The dances are usually handkerchief dances, stick dances and handclapping dances and performed by six men.
The men will normally wear white shirt, white trousers or black breaches and black shoes. Bells will be worn below the knees and the club kit will be a coloured baldrick or a waistcoat/tabard.
Variants of Cotswold morris have been collected from the North midlands from Lichfield and Winster. The stepping is often "double" stepping which is one two three hop.

North West Morris:
The dances can be processional and are usually danced by six or eight men wearing clogs. The performers move around the set in complex patterns.
Costumes are in general more colourful and elaborate with the clogs accentuating the rhythmic stepping.
Teams around the North West include Manley, Manchester, Preston Royal and Horwich. The stepping is often a Rant or polka step and sometimes a skipping single step to move around quickly.

Border Morris:
The border in question is the Welsh/Shropshire/Herefordshire borders. The dancers generally black their faces and wear rag jackets and dark trousers. The stepping and dances are very simple and vigorous. Most involve a great deal of stick clashing. The stepping is often just single stepping.

Molly Dancing:
"Molly" dancing in Cambridgeshire is similar in many ways to the border traditions, but tends to be less violent!
The most successful of today’s molly dance teams aim to capture an atmosphere, style and vigour that may be associated with the ploughboys of old and of the wild, barren, dangerous nature of the landscape in which they worked.

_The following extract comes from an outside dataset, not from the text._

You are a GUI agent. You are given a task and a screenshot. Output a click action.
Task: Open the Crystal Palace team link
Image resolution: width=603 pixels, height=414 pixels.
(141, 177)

There is a saying that if you want to dance the Morris, start with Cotswold, if you can't do that, do North West, if you can't do that, do Border and if you can't do that just bang a drum.
Other forms of dances coming under the general heading of Morris are the Sword dances:

Longsword:
Performed mainly in Yorkshire by six or eight men carrying rigid swords performing intricate figures over and under swords which are woven into a star-shaped lock at the end. The stepping for this is essentially fast walking, sometimes with emphasis on strong beats.

Rapper:
Collected in Northumberland and Durham, rappers are very flexible swords with a handle at each end, which dances performed at high speed with the swords above the head - again usually ending in a star shaped "Lock". The stepping is very fast walking during the moving bits and a shuffle when still.

There are some unusual forms of Morris Dancing which are now performed only by individual sides:
The Abbots Bromley Horn Dancers carry reindeer antlers which, incidently, have been Carbon dated to 1065, give or take 80 years.
The Brittania Coconut Dancers are the last remaining team to perform a processional dance which involves clashing wooden discs strapped to the knees, waist and hands. They also perform garland dances carrying decorated hoops.

The most common question anyone asks a morris dancer is "What does it all mean?" and unfortunately, there is always someone who decides to explain and off he goes.... blah blah .. ritual origins.. blah blah ..pagan fertility cults.. blah blah .. scaring evil spirits with bells and hankies.. blah blah .. fights between good and evil... blah blah .. weather control..!!!
At best these at simply conjecture.
Whether these were ritual dances or just dances to celebrate the coming of spring/whitsun/summer has to remain a mystery - we just don't know.

The oldest known reference to Morris Dancing is a 14 hundred and something stained glass window in a house at Betley, Staffordshire which depicts dancing figures associated with the Morris.

In the written record, some form of dance called morris can be documented in England as far back as the 15th century. The earliest known reference is in a will from 1458 which mentions a "silver cup sculpted with morris dance.''
There are other wills which describe the disposition of similar cups, so at its earliest known point morris was already common enough to have spawned a tacky souvenir industry.

During the 16th century the annual accounting for several churches contain expenditures for the purchase of morris bells and costumes, and also income from the rental of the same to neighbouring parishes.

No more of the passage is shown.